===== Extract

Things had not gotten better. They had gotten worse. My toes were now officially the size of subs from Quiznos. My entire foot was killing me on the nightly basis now and I couldn’t walk like a normal person. I was Quasimoding about and getting stared at by a good number (everyone) of people.
Lunch break came and I made a beeline for the skin doctor that is about 700 meters from my school. I told the nurses what the deal was and they told me to wait in the waiting area. From the waiting area I could hear kids screaming:
「痛いいいい！痛いいいいい！」 -> “Doc, dude…this really hurts! Could you please stop doing whatever you are doing!? Sure, I am only the size of three apples stacked on top of each other…but I know pain when I feel it! Cut it out!”
Oh great. Just great. I suppose a little Japanese boy is getting his toe removed thanks to this 霜焼 business. You know what Japan?!?! You suck right now! I want to keep my limbs goshdarnit!
The crying boy emerged from the room with mucus running down his face. I was struck with a feeling of un-hunger.
A smiling, goateed face beckoned me into the doctor’s office. I am not sure what surprised me more….the goatee or the English. I decided both were pretty shocking…which brings us to me showing the doctor my foot.
“Oh….this nothing! It’s just….”
please don’t say frostbite please don’t say frostbite or 霜焼
“Ah! Sorry! I forgot how to say this in English. 霜焼 It’s…what do you call it…”
This is when I made a crucial mistake. I should have allowed him to open his huge medical compendium and tell me what word was in that for what I had…but instead, with a look of defeat on my face I offered up what it was called…
“yes! Frostbite! I have it now myself! Ha ha! It sure is cold out these days! Here! I will give you this, go to the building in front of this office and pickup this cream! It is a hormone cream! It will take care of it for you! Massage your frostbite toes in the bathtub!”
This is not right! How is it that EVERYONE IN THIS COUNTRY HAS FROSTBITE AND I HAVE NOT HAD IT UNTIL JUST NOW!!!! Why did he not bring up amputation!? What is this magical tissue regenerating cream I have not heard of?
I pondered this as I entered the pharmacy, grabbed the cream, and returned to school in time to have some spaghetti for lunch. Afterwards I rubbed the cream on my toes. They instantly felt better and the color started to return back to “normal flesh color”.

==========
===== Given entries

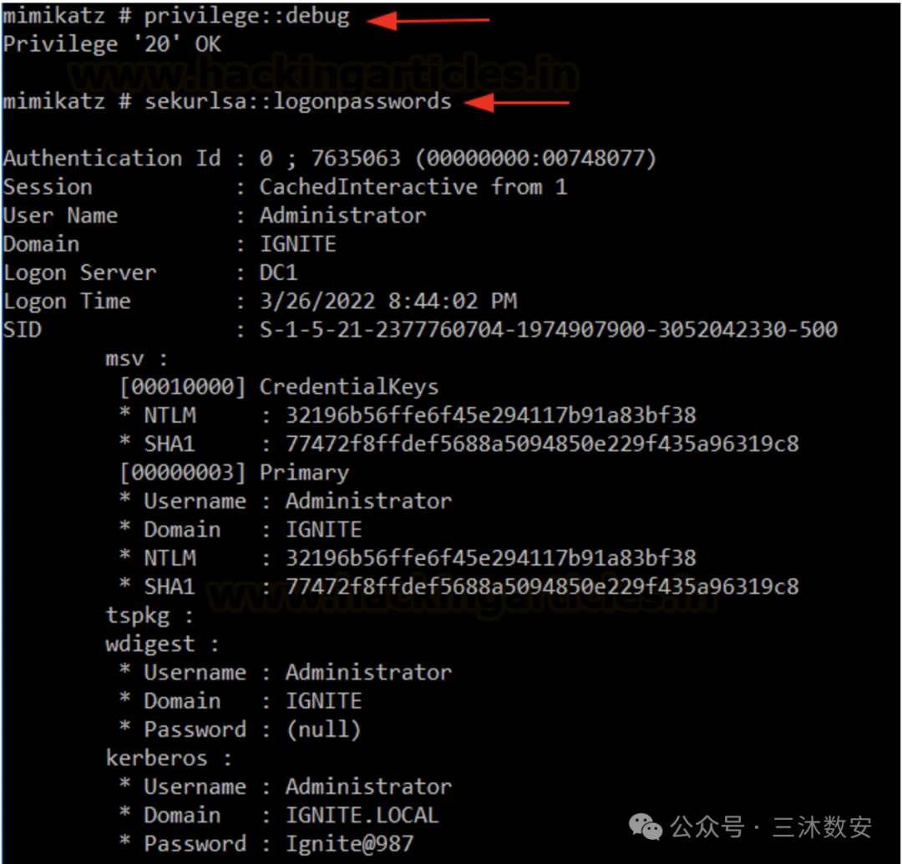This screenshot has width=902, height=864.
Task: Click the CachedInteractive from 1 session value
Action: (413, 186)
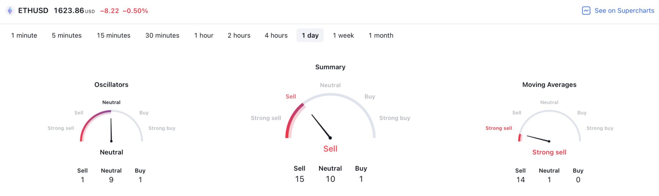
Task: Click the Oscillators section heading
Action: 111,85
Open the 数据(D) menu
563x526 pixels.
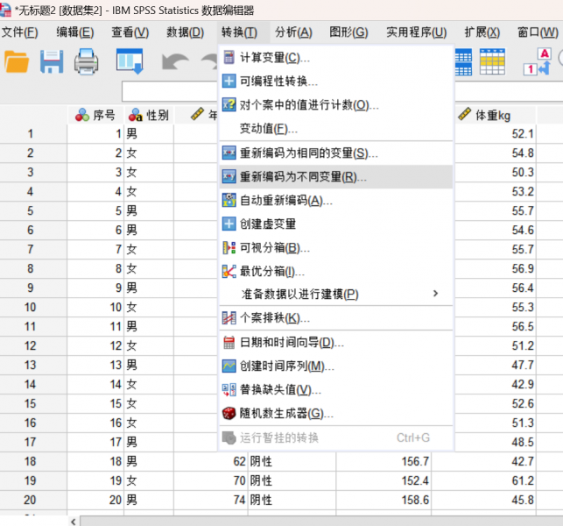185,32
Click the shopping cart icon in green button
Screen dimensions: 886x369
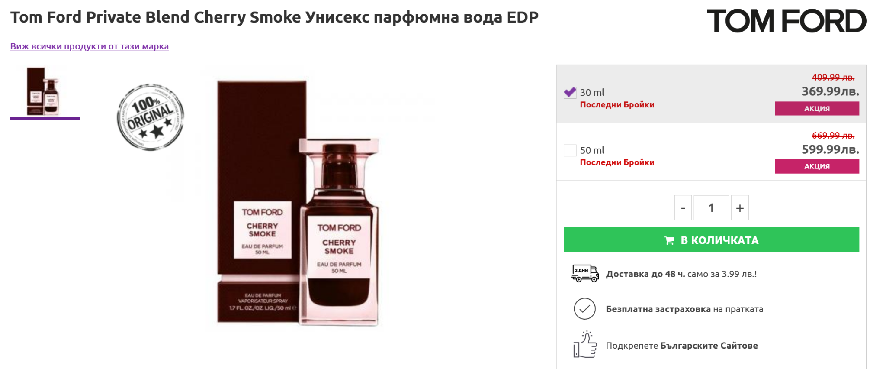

==========

The task — Reproduce the frostbite story word for word from "The crying boy" to "doctor my foot.". Work only from the frostbite story and set the rows aside.

Task response —
The crying boy emerged from the room with mucus running down his face. I was struck with a feeling of un-hunger.
A smiling, goateed face beckoned me into the doctor’s office. I am not sure what surprised me more….the goatee or the English. I decided both were pretty shocking…which brings us to me showing the doctor my foot.